- [INSTRUCTIONS TO FOLLOW]
Below are the records; retype each one exactly.

- [PROVIDED INFORMATION]

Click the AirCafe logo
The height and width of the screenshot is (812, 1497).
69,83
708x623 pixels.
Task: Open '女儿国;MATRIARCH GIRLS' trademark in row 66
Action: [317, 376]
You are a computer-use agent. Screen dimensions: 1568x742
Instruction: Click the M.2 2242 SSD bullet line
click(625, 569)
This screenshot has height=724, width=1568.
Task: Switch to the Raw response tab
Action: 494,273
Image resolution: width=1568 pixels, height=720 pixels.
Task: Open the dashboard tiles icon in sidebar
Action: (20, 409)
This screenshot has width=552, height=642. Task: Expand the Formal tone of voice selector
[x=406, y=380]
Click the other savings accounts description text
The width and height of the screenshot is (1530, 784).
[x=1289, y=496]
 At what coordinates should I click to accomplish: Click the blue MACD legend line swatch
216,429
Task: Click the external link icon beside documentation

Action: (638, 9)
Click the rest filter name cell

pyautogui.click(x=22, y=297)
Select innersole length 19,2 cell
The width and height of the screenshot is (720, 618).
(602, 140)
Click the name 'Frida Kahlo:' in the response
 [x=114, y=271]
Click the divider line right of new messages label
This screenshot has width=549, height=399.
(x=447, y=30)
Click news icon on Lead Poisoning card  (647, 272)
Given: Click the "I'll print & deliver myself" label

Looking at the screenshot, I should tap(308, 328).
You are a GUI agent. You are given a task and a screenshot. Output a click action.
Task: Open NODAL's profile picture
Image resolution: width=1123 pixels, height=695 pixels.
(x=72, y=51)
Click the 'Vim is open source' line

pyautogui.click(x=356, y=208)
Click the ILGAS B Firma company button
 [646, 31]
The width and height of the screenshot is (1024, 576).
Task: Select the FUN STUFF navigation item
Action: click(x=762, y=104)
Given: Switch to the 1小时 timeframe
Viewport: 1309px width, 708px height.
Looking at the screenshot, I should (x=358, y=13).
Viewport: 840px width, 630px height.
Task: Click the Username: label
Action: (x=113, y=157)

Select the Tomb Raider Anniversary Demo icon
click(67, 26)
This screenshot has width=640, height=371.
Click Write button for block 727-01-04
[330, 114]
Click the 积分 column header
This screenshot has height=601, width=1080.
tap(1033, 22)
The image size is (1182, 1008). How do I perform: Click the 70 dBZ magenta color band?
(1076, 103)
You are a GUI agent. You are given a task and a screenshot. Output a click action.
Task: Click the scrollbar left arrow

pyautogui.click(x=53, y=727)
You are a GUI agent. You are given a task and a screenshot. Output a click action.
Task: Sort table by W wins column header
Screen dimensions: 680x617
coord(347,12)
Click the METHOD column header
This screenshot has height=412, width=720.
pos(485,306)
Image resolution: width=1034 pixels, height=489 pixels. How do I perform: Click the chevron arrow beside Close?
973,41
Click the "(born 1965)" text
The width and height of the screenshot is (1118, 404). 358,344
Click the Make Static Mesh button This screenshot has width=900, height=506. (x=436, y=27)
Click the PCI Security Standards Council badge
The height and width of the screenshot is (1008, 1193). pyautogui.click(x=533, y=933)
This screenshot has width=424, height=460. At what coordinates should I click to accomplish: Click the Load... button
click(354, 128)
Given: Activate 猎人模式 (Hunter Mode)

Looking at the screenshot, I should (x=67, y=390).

- [EXERCISE ANSWER]
Click the AirCafe logo
The height and width of the screenshot is (812, 1497).
69,83
708x623 pixels.
Task: Open '女儿国;MATRIARCH GIRLS' trademark in row 66
Action: [317, 376]
You are a computer-use agent. Screen dimensions: 1568x742
Instruction: Click the M.2 2242 SSD bullet line
click(625, 569)
This screenshot has height=724, width=1568.
Task: Switch to the Raw response tab
Action: 494,273
Image resolution: width=1568 pixels, height=720 pixels.
Task: Open the dashboard tiles icon in sidebar
Action: (20, 409)
This screenshot has width=552, height=642. Task: Expand the Formal tone of voice selector
[x=406, y=380]
Click the other savings accounts description text
The width and height of the screenshot is (1530, 784).
[x=1289, y=496]
 At what coordinates should I click to accomplish: Click the blue MACD legend line swatch
216,429
Task: Click the external link icon beside documentation

Action: (638, 9)
Click the rest filter name cell

pyautogui.click(x=22, y=297)
Select innersole length 19,2 cell
The width and height of the screenshot is (720, 618).
(602, 140)
Click the name 'Frida Kahlo:' in the response
 [x=114, y=271]
Click the divider line right of new messages label
This screenshot has width=549, height=399.
(x=447, y=30)
Click news icon on Lead Poisoning card  (647, 272)
Given: Click the "I'll print & deliver myself" label

Looking at the screenshot, I should tap(308, 328).
You are a GUI agent. You are given a task and a screenshot. Output a click action.
Task: Open NODAL's profile picture
Image resolution: width=1123 pixels, height=695 pixels.
(x=72, y=51)
Click the 'Vim is open source' line

pyautogui.click(x=356, y=208)
Click the ILGAS B Firma company button
 [646, 31]
The width and height of the screenshot is (1024, 576).
Task: Select the FUN STUFF navigation item
Action: click(x=762, y=104)
Given: Switch to the 1小时 timeframe
Viewport: 1309px width, 708px height.
Looking at the screenshot, I should (x=358, y=13).
Viewport: 840px width, 630px height.
Task: Click the Username: label
Action: (x=113, y=157)

Select the Tomb Raider Anniversary Demo icon
click(67, 26)
This screenshot has width=640, height=371.
Click Write button for block 727-01-04
[330, 114]
Click the 积分 column header
This screenshot has height=601, width=1080.
tap(1033, 22)
The image size is (1182, 1008). How do I perform: Click the 70 dBZ magenta color band?
(1076, 103)
You are a GUI agent. You are given a task and a screenshot. Output a click action.
Task: Click the scrollbar left arrow

pyautogui.click(x=53, y=727)
You are a GUI agent. You are given a task and a screenshot. Output a click action.
Task: Sort table by W wins column header
Screen dimensions: 680x617
coord(347,12)
Click the METHOD column header
This screenshot has height=412, width=720.
pos(485,306)
Image resolution: width=1034 pixels, height=489 pixels. How do I perform: Click the chevron arrow beside Close?
973,41
Click the "(born 1965)" text
The width and height of the screenshot is (1118, 404). 358,344
Click the Make Static Mesh button This screenshot has width=900, height=506. (x=436, y=27)
Click the PCI Security Standards Council badge
The height and width of the screenshot is (1008, 1193). pyautogui.click(x=533, y=933)
This screenshot has width=424, height=460. At what coordinates should I click to accomplish: Click the Load... button
click(354, 128)
Given: Activate 猎人模式 (Hunter Mode)

Looking at the screenshot, I should (x=67, y=390).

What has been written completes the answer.